Tower Bridge: Police close London landmark due to pro-Palestine protest
Police have been forced to close Tower Bridge due to a pro-Palestine protest in central London.
City of London Police announced the closure of the bridge to vehicles and pedestrians on Saturday evening, as huge crowds were seen gathered on the road and pavement.
Demonstrators calling for a ceasefire in Gaza were heard chanting “free Palestine”, in videos posted on social media, as they waved Palestinian flags.
The force confirmed Tower Bridge was shut at around 5.40pm “due to protest activity”, with officers at the scene. Roughly 45 minutes later, police said the bridge had reopened.
Writing on X, formerly Twitter, City of London Police said: “Tower Bridge is currently closed due to protest activity. Officers are in attendance at the scene.”
Later, it wrote: “Tower Bridge has now reopened.

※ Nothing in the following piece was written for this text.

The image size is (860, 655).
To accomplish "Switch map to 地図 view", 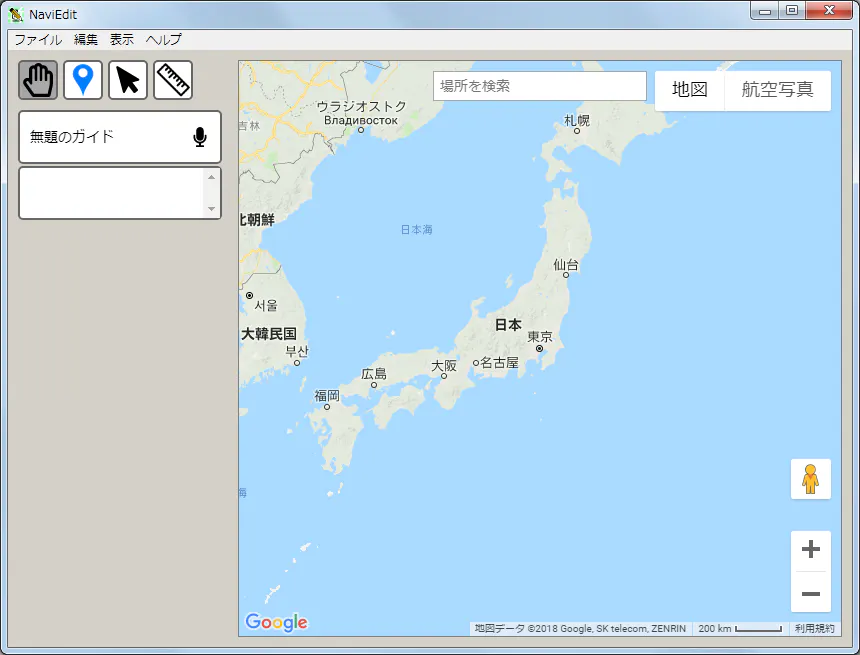I will pos(689,90).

Thank you for your patience.”
🚨Breaking News🚨
Pro-Palestine hate mobs have taken over Tower Bridge. pic.twitter.com/Xcf7zLK6sY— David Atherton (@DaveAtherton20) February 24, 2024
It comes after the Palestine Solidarity Campaign defended the right to lobby MPs “in large numbers”, amid reports the group wanted so many protesters to turn up that Parliament would “have to lock the doors”.
The group said the issue of MPs’ security was “serious” but should not be used to “shield MPs from democratic accountability”.
The organisation’s director Ben Jamal said thousands of people were “shamefully” denied entry into Parliament on Wednesday as they attempted to lobby MPs to vote in favour of a ceasefire in Gaza in what he described was one of the largest physical lobbies of parliament in history.
The Times reported that Mr Jamal told a crowd of demonstrators in the build-up to the protest on Wednesday: “We want so many of you to come that they will have to lock the doors of Parliament itself.”
Sir Lindsay Hoyle, the Commons Speaker who has faced calls to resign after going against convention during the SNP’s Opposition Day debate on a ceasefire, said his motivation for widening Wednesday’s discussion was fuelled by concern about MPs’ security because of intimidation suffered by some parliamentarians.
Mr Jamal said the group “does not call” for protests outside MPs’ homes and believed parliamentarians have a right “to have their privacy respected”.
The Government’s political violence tsar has said police should have the powers to “disperse” protests around Parliament, MPs’ offices and council chambers that they deem to be threatening.
Baron Walney, the Government’s adviser on political violence and disruption, said on Friday that the “aggressive intimidation of MPs” by “mobs” was being mistaken for an “expression of democracy”.
The crossbench peer, who in December submitted a Government-commissioned review into how actions by political groups can “cross into criminality and disruption to people’s lives”, told BBC Radio 4’s Today programme he was calling for police forces to act “uniformly in stopping” protest outside MPs’ homes.